~ Keyifli okumalar ~
***
"Uyandığım ilk andan itibaren.. Hissettiğim tek şey sendin Joseph. Buraya kokunu takip ederek geldim ve gözlerini aç da bana bir bak..."
Sonunda aralanan kirpiklerin arkasına gizlenen ve koyu halkaların eşlik ettiği yorgun bakışlar hazmede hazmede açıldığında, karşısında gördüğü Valeria'nın yeni yüzü, adamın irislerine bir ay ışığı gibi yansımıştı. Oh.
Bu, gerçekten farklıydı. Hem de fazlasıyla...
Nemli irisleri sonunda aralanıp da onu buldu usulca. Tıpkı onun gibi siyahlara bürünmüş ve mavisi, gözlerinden silinerek başka bir boyut kazanan kızıl hareli siyah irisler tüm canı ve kanıyla eskisinden de nefes kesici bir halde tamamen karşısındaydı.
Yutkundurdu bu onu.
Bir kadın, barındırdığı tüm rengi toprağa akıtmış olmasına rağmen, her haliyle bile nasıl böylesine kusursuz olabilirdi?
Valeria Wolt, hala dizleri üzerinde olan Joseph'in çenesinin ucundan ona bakması için usulca tuttuğu çehreyle beraber yüz yüze geldiğinde, kendi yansımasını o gözlerde görmüş ve onun nabzını da parmak uçlarında hissetmişti.
Olaydan sonra kendini ilk kez görüyordu...
Bu onu gülümseten bir detay olduğundaysa elini yavaşça ona doğru uzatırken tutmasını istiyordu sıkıca ve ardından da sözleriyle cesaret vermek istedi.
"Biliyorum Dorian..."
"Birinin karşısında güçsüz görünmekten ilk kez korkmadığını, biliyorum."
Thita, aklından geçenleri tek bir bakışta bile anlayabilen bu kadının yeniden hayatta olduğunun sevincini göğsünde hissederken, daha fazla kendini tutamayıp tüm gücünü yüklendi bacaklarına.
Tuttuğu el ile onun sayesinde ayağa hızla kalkıp tam karşısında dikildiğinde, içini ürperten ve yaşadığına hala inanamadığı beyaz tenlinin gerçekliğine takıldı bakışı. Joseph'in gözleri, karşısındaki o dolgun dudakların tekrardan aralanış anını bulduğunda, ağzından çıkacak heceleri daha havadayken bir bir yakalamak istercesine takip etti.

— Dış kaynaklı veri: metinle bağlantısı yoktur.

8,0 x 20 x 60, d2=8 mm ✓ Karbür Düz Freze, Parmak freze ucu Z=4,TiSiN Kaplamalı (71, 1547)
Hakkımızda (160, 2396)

"Başardın..." Dedi Valeria ansızın.
"Sen, efsunu bol o ellerinle bana hayatı geri verdin."
Valeria, siyahlar içindeki adama tıpkı onun görüntüsüne büründüğü haliyle bir adım daha atıp yaklaştığında, önce dudaklarını bir yılanın kıvraklığıyla oynattığı diliyle ıslatarak, yutkunduğu gibi devam etti.
"Ve şimdi bu da, benim sana vereceğim son değil ama... İlk teşekkür, Joseph."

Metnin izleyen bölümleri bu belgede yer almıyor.